* **INSTRUCTIONS FOR THE TASK**
From the entries below, work out how many lines contain the string "sidebar"; answer with the number alone.
[RECORDS FOR THIS TASK]
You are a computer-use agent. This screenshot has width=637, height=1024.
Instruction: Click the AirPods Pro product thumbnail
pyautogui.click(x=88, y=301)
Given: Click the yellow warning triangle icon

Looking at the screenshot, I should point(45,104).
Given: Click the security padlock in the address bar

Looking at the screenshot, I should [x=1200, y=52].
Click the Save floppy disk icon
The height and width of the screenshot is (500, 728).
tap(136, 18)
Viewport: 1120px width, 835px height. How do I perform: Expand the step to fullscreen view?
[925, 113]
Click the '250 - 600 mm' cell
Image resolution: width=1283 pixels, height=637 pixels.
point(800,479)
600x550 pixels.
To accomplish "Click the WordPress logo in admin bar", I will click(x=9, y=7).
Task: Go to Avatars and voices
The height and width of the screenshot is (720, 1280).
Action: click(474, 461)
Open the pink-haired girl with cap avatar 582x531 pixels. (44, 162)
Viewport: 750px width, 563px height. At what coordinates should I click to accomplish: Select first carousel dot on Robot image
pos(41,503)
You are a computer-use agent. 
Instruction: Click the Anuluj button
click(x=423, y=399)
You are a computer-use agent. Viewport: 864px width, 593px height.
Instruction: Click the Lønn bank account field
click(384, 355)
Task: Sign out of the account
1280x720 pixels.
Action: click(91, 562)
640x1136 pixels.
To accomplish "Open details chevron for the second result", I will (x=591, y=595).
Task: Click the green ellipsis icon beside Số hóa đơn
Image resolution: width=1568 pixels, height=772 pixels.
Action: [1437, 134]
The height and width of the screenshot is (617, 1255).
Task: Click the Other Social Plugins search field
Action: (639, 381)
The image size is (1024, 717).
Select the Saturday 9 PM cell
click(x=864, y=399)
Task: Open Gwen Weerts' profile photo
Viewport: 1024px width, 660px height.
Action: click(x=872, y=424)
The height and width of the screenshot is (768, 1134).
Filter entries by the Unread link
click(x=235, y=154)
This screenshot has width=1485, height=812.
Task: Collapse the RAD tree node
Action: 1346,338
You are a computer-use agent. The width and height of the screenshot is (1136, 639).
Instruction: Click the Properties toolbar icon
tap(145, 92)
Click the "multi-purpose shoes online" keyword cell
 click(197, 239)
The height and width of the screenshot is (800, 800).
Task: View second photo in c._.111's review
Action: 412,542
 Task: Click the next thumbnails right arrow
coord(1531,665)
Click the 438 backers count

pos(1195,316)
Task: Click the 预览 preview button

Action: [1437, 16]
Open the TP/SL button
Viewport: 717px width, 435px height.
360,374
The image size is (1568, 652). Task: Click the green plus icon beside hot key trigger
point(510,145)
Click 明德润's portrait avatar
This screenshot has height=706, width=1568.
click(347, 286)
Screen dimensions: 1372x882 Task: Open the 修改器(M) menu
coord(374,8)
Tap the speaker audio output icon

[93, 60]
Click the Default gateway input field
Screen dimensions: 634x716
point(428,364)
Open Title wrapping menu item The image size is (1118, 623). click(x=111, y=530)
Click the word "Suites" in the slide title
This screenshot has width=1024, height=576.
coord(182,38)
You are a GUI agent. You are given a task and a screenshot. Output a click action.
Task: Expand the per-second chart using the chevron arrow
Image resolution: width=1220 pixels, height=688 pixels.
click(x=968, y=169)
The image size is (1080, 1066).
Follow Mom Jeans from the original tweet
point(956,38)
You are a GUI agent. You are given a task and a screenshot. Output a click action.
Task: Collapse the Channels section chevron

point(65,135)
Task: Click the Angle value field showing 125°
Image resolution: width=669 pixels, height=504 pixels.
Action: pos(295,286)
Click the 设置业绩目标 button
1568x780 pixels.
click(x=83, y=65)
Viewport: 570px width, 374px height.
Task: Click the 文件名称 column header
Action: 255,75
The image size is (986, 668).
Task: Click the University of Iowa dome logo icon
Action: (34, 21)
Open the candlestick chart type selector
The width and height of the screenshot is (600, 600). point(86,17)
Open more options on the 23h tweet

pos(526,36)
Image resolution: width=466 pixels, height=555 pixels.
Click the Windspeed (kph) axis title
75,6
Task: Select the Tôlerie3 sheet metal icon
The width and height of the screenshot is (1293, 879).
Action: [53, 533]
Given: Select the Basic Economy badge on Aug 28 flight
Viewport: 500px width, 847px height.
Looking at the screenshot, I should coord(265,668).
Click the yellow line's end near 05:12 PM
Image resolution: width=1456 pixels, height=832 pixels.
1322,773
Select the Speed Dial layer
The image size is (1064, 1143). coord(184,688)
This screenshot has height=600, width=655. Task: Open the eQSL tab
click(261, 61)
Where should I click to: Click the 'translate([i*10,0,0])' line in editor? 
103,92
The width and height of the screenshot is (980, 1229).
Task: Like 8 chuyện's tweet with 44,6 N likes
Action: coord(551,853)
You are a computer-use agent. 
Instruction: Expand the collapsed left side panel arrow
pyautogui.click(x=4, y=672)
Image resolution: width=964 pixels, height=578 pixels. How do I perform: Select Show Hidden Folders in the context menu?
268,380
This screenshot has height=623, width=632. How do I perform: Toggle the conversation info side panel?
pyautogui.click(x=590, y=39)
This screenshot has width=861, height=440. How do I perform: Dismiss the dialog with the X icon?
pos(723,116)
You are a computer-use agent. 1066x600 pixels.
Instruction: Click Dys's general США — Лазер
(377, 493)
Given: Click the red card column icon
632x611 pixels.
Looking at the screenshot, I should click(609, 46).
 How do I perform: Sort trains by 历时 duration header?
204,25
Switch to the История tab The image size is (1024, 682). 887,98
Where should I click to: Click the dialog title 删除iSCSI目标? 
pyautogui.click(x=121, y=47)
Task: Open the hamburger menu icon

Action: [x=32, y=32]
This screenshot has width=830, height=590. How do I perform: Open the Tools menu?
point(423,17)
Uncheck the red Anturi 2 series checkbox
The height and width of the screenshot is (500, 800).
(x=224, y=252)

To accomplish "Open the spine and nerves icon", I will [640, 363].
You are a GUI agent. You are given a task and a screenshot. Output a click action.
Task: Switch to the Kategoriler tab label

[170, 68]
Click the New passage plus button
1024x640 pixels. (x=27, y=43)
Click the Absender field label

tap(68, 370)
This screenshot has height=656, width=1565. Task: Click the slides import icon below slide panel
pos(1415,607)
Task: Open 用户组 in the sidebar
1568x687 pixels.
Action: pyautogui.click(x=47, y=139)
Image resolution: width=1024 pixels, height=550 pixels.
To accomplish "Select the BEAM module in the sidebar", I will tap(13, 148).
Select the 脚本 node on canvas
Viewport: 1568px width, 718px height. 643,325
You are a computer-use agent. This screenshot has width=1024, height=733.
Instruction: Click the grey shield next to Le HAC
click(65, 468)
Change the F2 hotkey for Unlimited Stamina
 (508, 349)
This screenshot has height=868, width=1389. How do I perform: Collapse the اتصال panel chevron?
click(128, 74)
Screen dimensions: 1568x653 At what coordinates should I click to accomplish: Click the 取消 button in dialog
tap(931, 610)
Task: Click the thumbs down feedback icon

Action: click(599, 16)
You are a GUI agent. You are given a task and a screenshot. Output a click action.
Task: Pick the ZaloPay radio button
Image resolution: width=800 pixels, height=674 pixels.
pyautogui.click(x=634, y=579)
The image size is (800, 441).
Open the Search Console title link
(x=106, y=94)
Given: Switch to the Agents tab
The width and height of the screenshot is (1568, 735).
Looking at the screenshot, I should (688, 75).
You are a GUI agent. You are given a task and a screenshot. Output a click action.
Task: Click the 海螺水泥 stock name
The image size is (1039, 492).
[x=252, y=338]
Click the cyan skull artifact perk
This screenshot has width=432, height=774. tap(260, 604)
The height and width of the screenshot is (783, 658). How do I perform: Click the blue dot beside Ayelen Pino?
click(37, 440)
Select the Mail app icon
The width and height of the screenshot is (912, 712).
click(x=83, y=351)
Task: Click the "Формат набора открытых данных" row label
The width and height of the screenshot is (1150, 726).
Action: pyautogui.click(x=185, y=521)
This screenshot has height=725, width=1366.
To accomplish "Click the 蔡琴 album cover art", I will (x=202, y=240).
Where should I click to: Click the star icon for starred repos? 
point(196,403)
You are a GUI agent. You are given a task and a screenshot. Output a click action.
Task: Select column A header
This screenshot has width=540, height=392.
[/RECORDS FOR THIS TASK]
* **RESULT FOR THIS EXERCISE**
2